Alkanolamines are also used to sweeten sour gas streams, e.g., in such "in-line" injection systems. Various alkanolamines may be used in such systems, e.g., monoethanolamine, diethanolamine, methyldiethanolamine and diglycolamine. For example, U.S. Pat. No. 2,776,870 discloses a process for separating acid components from a gas mixture comprising adding to the gas an absorbent containing water-soluble aliphatic amines and alkanolamines, preferably ethanolamine.
However, the alkanolamines are not selective in their reaction with H.sub.2 S. That is, alkanolamines absorb the total acid-gas components present in the gas stream, e.g., CO.sub.2, as well as H.sub.2 S. Such non-selectivity is not desirable in many applications and therefore, the usage of alkanolamines has also come under disfavor for this reason.
Dillon U.S. Pat. No. 4,978,512 discloses the use of a reaction product of a lower alkanolamine and (ii) a lower aldehyde (where the reactants are formaldehyde and ethanolamine the reaction product is predominately N,N' methylene bisoxazolidine; 1,3,5tri-(2-hydroxy-ethyl)-hexahydro-S-triazine; or a mixture thereof) as a sweetening agent. The product is a tertiary amine, i.e., triazine, rather than a secondary amine, is poisonous, and has substantial amounts of alcohols and free formaldehyde, both of which are environmentally unacceptable.
Weers European Patent 411,745 discloses contacting liquid hydrocarbons containing hydrogen sulfide, with the reaction product of certain alkylene polyamines and formaldehyde. The alkylene polyamine recited is in the form of a formula which includes ethylene diamine as the lowest member. However, none of the working examples include ethylene diamine as the reactant and the reaction conditions and the type of formaldehyde used are substantially different from the reaction conditions and reactants used in the present invention.
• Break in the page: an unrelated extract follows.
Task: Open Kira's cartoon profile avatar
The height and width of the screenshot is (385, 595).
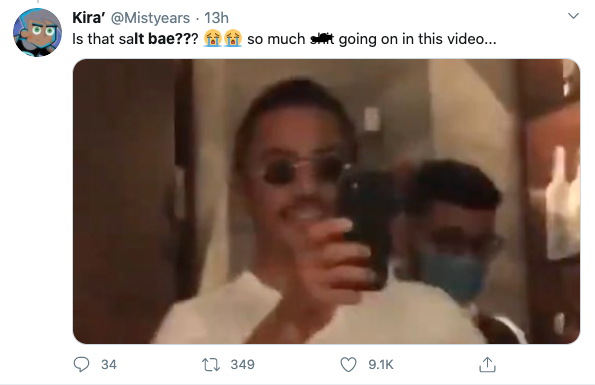Action: [37, 33]
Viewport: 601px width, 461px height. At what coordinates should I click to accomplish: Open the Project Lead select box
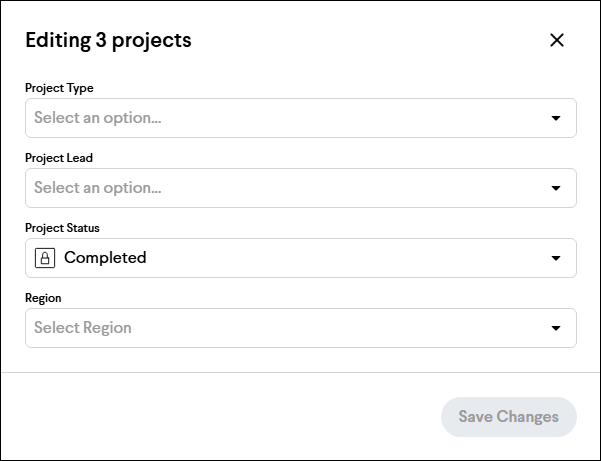click(301, 188)
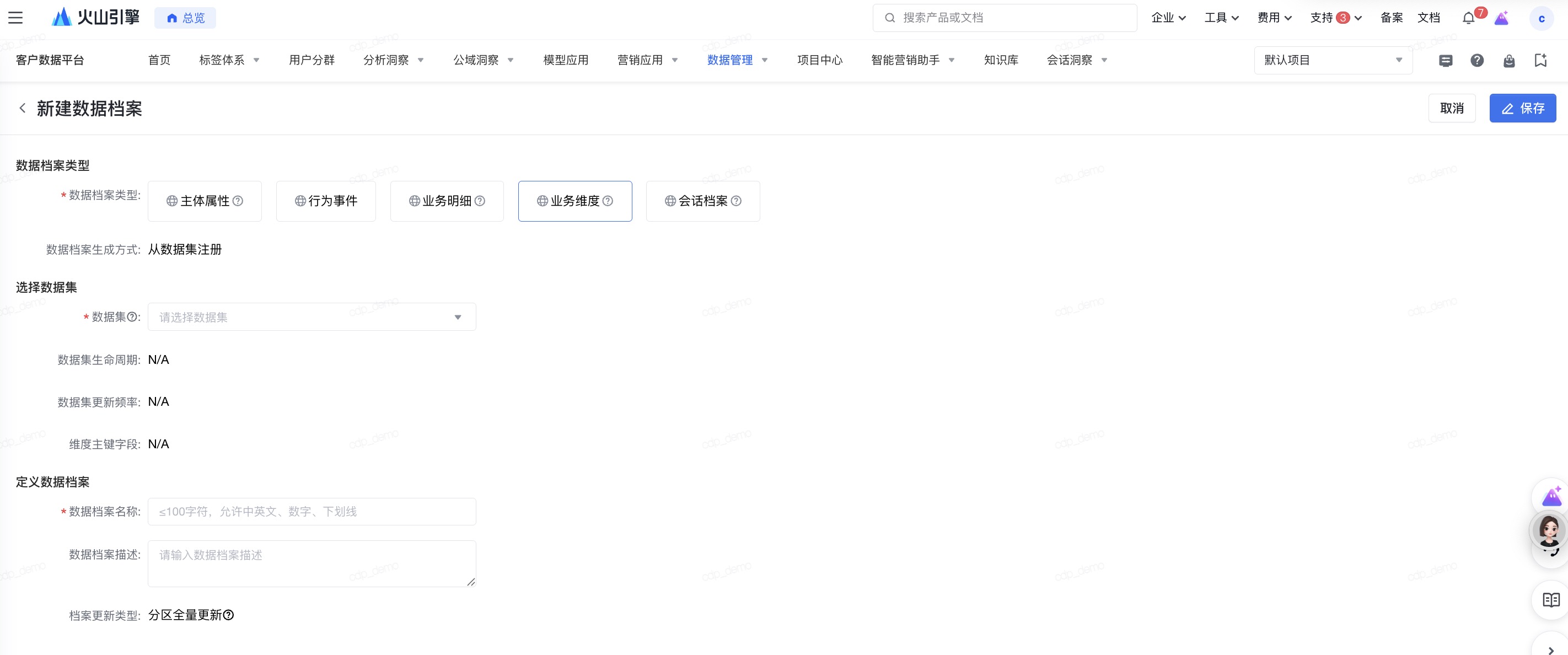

Moore U.S. Pat. No. 3,970,625 discloses that 35-50% aqueous formaldehyde is used in the Mannich reaction of urea with formaldehyde, which is substantially different from the reaction disclosed in the present invention.
The in-line treatments as described in Baize U.S. Pat. No. 4,748,011 and Dillon U.S. Pat. No. 4,978,512 are available commercially in the form of sweetening solutions which are supplied for in-line injection or for use in treating towers. These solutions, however, present potential safety, handling and environmental problems.
These solutions generally require the presence of a substantial amount of methanol to prevent freezing at moderate temperatures and therefore have flash points which are low enough to present hazards in handling. Also, the presence of unreacted formaldehyde is an environmental hazard. Consequently, there is a present need for a sweetening solution which is as effective as the Baize and Dillon solutions in treating sour natural gas which is non-foaming, free from solids, has a low freezing point and a higher flash point and is free from alcohols and unreacted formaldehyde.